**Texte source:**

La restauration de la hiérarchie gréco-catholique

Encadré

en Roumanie suscite la colère des orthodoxes

Remise en cause du dialogue entre orthodoxes et catholiques

La restauration le 14 mars dernier par le pape Jean Paul II de la hiérarchie épiscopale de l’Eglise gréco-catholique (uniate) roumaine – intégrée

de force en 1948 dans l’Eglise orthodoxe de Roumanie – continue de susciter

des réactions négatives dans les milieux orthodoxes à l’étranger. En Grèce,

notamment, on évoque la possibilité de suspendre le dialogue officiel orthodoxo-catholique.

C’est que l’existence de catholiques partageant avec eux le rite byzantin est très mal tolérée par les orthodoxes, qui y voient une « manoeuvre du

Vatican » pour faire du prosélytisme dans leurs rangs. Ils souhaitent l’intégration des « uniates » soit dans l’orthodoxie, soit dans l’Eglise catholique de rite latin.

Jean Paul II a en effet repourvu les cinq sièges épiscopaux gréco-catholiques vacants depuis 1948 : Fagaras et Alba Julia, siège métropolitain;

Cluj-Gherla, Lugoj, Maramures et Oradea Mare. La nouvelle a suscité l’indignation de l’Eglise orthodoxe de Grèce. Dans sa dernière édition, le bulletin de l’Eglise grecque « Ekklesiastike Aletheia » prend position fermement

contre ces nominations. L’opinion publique des orthodoxes orientaux s’inquiète et réagit avec colère à cette « confusion canonique ». Le problème des

Eglises catholiques de rite byzantin – l’ »uniatisme » – « est l’un des points

les plus négatifs pour le dialogue et la compréhension » entre orthodoxes et

catholiques, estime le bulletin de l’Eglise grecque.

Une « union » qui divise

Des abus précis du mouvement de l’uniatisme de la part des catholiques

romains ainsi que des réalités nationales particulières, affirme-t-il, ont

créé d’une façon ou d’une autre ce problème entre les Eglises catholique

romaine et orthodoxe. Le mouvement uniate tire son nom du latin « unio »,

dans le but d’unir les Eglises, relève-t-il, mais contribue en fait à l’approfondissement du fossé qui les sépare. « Il faut dire que les catholiques

romains sont bienvenus pour nous les orthodoxes, mais que l’Union et

l’Uniatisme suscitent chez nous de l’allergie », peut-on encore lire dans

« Ekklesiastike Aletheia ».

**Énoncé:** Extrayez du texte source, sans y changer un mot, le passage qui s'ouvre sur les mots contenant « Remise en cause » et se clôt sur « dialogue officiel orthodoxo-catholique. ».

**Liste des enregistrements:**
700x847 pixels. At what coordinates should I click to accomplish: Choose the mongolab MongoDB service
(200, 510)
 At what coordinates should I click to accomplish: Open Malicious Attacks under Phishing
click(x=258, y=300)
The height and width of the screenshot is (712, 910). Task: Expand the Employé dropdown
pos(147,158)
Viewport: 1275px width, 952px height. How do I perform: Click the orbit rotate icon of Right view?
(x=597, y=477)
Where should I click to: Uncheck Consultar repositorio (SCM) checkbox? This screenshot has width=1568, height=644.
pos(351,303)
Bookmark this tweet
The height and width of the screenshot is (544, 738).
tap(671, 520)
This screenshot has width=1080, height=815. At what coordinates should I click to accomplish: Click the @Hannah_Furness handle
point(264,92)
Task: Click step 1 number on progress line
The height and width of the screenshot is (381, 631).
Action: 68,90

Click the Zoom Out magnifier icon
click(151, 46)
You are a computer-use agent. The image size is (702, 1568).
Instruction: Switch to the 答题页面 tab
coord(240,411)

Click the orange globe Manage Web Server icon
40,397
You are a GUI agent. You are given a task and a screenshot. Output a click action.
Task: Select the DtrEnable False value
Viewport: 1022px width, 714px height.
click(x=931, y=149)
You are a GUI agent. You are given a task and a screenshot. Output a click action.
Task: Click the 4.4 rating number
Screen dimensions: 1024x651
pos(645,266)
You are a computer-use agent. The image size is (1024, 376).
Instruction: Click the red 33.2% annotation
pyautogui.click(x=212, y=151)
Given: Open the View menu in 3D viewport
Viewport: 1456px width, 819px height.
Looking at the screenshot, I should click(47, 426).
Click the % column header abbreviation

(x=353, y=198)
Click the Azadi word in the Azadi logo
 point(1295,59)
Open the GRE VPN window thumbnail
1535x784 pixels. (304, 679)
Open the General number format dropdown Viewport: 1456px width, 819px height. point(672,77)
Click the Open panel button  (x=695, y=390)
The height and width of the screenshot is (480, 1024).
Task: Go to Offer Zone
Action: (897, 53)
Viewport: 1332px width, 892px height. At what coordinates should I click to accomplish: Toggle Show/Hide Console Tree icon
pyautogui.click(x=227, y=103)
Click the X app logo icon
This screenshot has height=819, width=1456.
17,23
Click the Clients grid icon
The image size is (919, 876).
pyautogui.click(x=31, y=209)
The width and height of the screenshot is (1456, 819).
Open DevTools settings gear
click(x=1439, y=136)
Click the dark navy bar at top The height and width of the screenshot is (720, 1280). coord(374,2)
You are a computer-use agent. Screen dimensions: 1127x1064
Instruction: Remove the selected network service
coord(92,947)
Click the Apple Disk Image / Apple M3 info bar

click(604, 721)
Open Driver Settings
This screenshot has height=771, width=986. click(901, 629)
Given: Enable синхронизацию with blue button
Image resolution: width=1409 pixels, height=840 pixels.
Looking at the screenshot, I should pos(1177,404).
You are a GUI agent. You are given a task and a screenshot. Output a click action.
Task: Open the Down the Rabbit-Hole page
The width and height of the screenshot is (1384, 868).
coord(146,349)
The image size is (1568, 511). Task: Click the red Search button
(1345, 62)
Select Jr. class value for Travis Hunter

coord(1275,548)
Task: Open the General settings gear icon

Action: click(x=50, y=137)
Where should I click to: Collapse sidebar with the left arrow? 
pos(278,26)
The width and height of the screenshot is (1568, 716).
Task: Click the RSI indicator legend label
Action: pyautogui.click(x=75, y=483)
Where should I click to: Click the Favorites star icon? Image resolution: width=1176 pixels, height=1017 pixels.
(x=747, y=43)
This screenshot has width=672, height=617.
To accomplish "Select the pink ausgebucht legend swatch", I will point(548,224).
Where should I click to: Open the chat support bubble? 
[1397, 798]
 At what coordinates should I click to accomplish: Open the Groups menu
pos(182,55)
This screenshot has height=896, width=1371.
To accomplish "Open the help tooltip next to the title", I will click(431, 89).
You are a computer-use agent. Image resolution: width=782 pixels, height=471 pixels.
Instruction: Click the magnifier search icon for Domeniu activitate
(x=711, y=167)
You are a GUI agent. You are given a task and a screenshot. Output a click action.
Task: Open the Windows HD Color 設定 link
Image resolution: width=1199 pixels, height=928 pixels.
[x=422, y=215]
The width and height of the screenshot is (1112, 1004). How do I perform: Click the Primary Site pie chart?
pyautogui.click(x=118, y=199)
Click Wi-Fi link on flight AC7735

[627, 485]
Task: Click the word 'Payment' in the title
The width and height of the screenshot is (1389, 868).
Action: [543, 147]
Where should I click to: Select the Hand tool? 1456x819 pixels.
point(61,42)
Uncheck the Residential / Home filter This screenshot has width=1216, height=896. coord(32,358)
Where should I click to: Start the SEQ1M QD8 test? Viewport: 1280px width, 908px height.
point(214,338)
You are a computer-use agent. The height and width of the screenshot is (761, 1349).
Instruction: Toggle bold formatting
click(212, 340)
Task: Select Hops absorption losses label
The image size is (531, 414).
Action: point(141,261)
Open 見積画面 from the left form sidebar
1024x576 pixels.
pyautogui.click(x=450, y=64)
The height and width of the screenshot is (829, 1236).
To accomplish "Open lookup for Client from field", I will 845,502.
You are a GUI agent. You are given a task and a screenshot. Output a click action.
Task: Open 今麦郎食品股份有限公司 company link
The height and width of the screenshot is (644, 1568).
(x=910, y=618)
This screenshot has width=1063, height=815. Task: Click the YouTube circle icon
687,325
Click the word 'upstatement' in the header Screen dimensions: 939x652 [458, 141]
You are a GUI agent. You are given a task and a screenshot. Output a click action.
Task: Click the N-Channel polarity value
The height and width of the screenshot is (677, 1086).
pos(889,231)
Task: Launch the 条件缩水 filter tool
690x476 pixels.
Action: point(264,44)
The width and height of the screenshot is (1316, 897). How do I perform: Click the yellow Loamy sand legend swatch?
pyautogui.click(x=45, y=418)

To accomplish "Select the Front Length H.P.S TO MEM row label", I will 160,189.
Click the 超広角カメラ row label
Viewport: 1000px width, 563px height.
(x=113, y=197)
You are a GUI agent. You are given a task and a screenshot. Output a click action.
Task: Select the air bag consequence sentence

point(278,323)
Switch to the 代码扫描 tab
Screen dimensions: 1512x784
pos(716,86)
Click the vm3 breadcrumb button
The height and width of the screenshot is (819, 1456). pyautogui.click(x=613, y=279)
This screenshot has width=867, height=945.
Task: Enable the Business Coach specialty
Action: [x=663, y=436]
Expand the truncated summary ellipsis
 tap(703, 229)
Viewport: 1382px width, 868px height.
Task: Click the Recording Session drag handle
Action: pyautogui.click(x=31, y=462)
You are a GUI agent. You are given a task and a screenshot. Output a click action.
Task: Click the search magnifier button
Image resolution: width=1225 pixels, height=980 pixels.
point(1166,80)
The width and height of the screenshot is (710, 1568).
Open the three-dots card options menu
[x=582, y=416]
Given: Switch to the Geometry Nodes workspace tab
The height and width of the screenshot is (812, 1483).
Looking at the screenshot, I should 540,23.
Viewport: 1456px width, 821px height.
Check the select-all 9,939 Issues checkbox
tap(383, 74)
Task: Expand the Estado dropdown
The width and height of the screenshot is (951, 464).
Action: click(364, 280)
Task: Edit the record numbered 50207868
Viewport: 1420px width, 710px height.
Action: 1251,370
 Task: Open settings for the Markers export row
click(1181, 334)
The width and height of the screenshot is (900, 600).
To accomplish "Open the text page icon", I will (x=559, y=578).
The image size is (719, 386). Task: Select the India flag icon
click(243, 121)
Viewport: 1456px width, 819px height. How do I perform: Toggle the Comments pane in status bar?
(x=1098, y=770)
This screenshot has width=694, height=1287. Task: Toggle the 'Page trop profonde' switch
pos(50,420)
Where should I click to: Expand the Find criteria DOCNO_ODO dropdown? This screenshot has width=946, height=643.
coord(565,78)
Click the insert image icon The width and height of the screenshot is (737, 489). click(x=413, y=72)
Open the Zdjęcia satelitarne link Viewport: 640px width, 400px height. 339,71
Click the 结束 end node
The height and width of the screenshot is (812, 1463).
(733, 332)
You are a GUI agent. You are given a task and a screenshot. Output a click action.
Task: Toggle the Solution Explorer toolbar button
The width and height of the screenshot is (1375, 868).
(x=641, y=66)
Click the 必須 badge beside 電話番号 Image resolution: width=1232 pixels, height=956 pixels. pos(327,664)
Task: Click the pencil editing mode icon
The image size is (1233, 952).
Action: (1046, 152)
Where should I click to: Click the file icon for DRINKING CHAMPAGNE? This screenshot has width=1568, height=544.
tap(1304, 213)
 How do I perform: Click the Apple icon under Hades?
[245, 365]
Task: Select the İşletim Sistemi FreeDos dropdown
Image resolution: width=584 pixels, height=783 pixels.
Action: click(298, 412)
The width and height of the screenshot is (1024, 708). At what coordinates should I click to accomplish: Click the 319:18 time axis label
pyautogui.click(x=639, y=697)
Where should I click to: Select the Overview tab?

**Corrigé:**
Remise en cause du dialogue entre orthodoxes et catholiques

La restauration le 14 mars dernier par le pape Jean Paul II de la hiérarchie épiscopale de l’Eglise gréco-catholique (uniate) roumaine – intégrée

de force en 1948 dans l’Eglise orthodoxe de Roumanie – continue de susciter

des réactions négatives dans les milieux orthodoxes à l’étranger. En Grèce,

notamment, on évoque la possibilité de suspendre le dialogue officiel orthodoxo-catholique.